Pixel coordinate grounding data
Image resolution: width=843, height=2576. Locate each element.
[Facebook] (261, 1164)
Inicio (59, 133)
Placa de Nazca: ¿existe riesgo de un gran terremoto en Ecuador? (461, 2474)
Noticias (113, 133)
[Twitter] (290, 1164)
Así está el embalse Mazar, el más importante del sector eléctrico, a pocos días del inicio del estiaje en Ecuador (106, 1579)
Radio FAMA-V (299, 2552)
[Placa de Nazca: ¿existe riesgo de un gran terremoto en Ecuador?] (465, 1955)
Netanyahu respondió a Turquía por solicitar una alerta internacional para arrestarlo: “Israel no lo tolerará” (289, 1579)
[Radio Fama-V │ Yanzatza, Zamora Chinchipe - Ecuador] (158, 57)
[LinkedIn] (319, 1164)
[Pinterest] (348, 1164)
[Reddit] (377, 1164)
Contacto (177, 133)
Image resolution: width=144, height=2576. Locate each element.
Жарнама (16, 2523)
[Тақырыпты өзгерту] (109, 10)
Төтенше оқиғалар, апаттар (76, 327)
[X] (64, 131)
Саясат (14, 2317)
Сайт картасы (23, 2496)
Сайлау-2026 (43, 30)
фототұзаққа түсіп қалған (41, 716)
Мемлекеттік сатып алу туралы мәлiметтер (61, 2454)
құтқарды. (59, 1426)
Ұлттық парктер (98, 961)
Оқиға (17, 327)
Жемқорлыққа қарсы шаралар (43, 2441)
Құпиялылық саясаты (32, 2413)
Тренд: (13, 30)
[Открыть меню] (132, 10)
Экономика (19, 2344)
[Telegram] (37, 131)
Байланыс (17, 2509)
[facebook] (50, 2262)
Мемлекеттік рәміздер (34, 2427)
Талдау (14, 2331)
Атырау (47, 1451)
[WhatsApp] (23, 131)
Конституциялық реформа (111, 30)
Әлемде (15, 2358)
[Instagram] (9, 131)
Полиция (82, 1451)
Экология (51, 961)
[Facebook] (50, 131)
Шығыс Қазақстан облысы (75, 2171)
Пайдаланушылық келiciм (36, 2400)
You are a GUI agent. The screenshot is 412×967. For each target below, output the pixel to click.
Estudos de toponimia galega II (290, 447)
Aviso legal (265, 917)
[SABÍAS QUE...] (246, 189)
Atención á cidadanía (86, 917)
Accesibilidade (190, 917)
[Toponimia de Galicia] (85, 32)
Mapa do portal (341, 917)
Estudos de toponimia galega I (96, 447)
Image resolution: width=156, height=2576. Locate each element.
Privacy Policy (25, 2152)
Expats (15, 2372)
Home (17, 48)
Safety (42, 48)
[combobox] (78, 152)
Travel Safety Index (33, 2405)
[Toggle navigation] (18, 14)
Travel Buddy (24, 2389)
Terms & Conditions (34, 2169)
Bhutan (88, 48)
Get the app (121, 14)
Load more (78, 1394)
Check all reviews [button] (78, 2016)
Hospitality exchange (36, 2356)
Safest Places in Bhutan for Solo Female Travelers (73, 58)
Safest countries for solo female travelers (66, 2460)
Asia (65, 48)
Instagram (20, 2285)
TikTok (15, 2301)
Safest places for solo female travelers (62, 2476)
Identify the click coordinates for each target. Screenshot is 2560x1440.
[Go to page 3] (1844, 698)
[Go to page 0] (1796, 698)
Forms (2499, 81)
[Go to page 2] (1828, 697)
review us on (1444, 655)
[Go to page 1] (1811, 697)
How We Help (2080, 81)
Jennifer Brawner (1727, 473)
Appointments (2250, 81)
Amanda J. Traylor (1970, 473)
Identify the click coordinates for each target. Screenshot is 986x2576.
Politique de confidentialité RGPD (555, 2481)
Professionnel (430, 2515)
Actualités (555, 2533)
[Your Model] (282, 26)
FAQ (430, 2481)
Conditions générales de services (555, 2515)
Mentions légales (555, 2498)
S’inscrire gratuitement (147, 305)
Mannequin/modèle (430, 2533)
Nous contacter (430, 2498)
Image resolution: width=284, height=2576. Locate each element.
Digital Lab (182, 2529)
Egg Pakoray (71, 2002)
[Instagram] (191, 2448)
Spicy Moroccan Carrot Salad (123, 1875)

**TASK INSTRUCTIONS**
Give back, verbatim, the lines from the top of the entries above through the line containing "[WhatsApp] (23, 131)".

**REPLY TO THE TASK**
Image resolution: width=843, height=2576. Locate each element.
[Facebook] (261, 1164)
Inicio (59, 133)
Placa de Nazca: ¿existe riesgo de un gran terremoto en Ecuador? (461, 2474)
Noticias (113, 133)
[Twitter] (290, 1164)
Así está el embalse Mazar, el más importante del sector eléctrico, a pocos días del inicio del estiaje en Ecuador (106, 1579)
Radio FAMA-V (299, 2552)
[Placa de Nazca: ¿existe riesgo de un gran terremoto en Ecuador?] (465, 1955)
Netanyahu respondió a Turquía por solicitar una alerta internacional para arrestarlo: “Israel no lo tolerará” (289, 1579)
[Radio Fama-V │ Yanzatza, Zamora Chinchipe - Ecuador] (158, 57)
[LinkedIn] (319, 1164)
[Pinterest] (348, 1164)
[Reddit] (377, 1164)
Contacto (177, 133)
Image resolution: width=144, height=2576. Locate each element.
Жарнама (16, 2523)
[Тақырыпты өзгерту] (109, 10)
Төтенше оқиғалар, апаттар (76, 327)
[X] (64, 131)
Саясат (14, 2317)
Сайт картасы (23, 2496)
Сайлау-2026 (43, 30)
фототұзаққа түсіп қалған (41, 716)
Мемлекеттік сатып алу туралы мәлiметтер (61, 2454)
құтқарды. (59, 1426)
Ұлттық парктер (98, 961)
Оқиға (17, 327)
Жемқорлыққа қарсы шаралар (43, 2441)
Құпиялылық саясаты (32, 2413)
Тренд: (13, 30)
[Открыть меню] (132, 10)
Экономика (19, 2344)
[Telegram] (37, 131)
Байланыс (17, 2509)
[facebook] (50, 2262)
Мемлекеттік рәміздер (34, 2427)
Талдау (14, 2331)
Атырау (47, 1451)
[WhatsApp] (23, 131)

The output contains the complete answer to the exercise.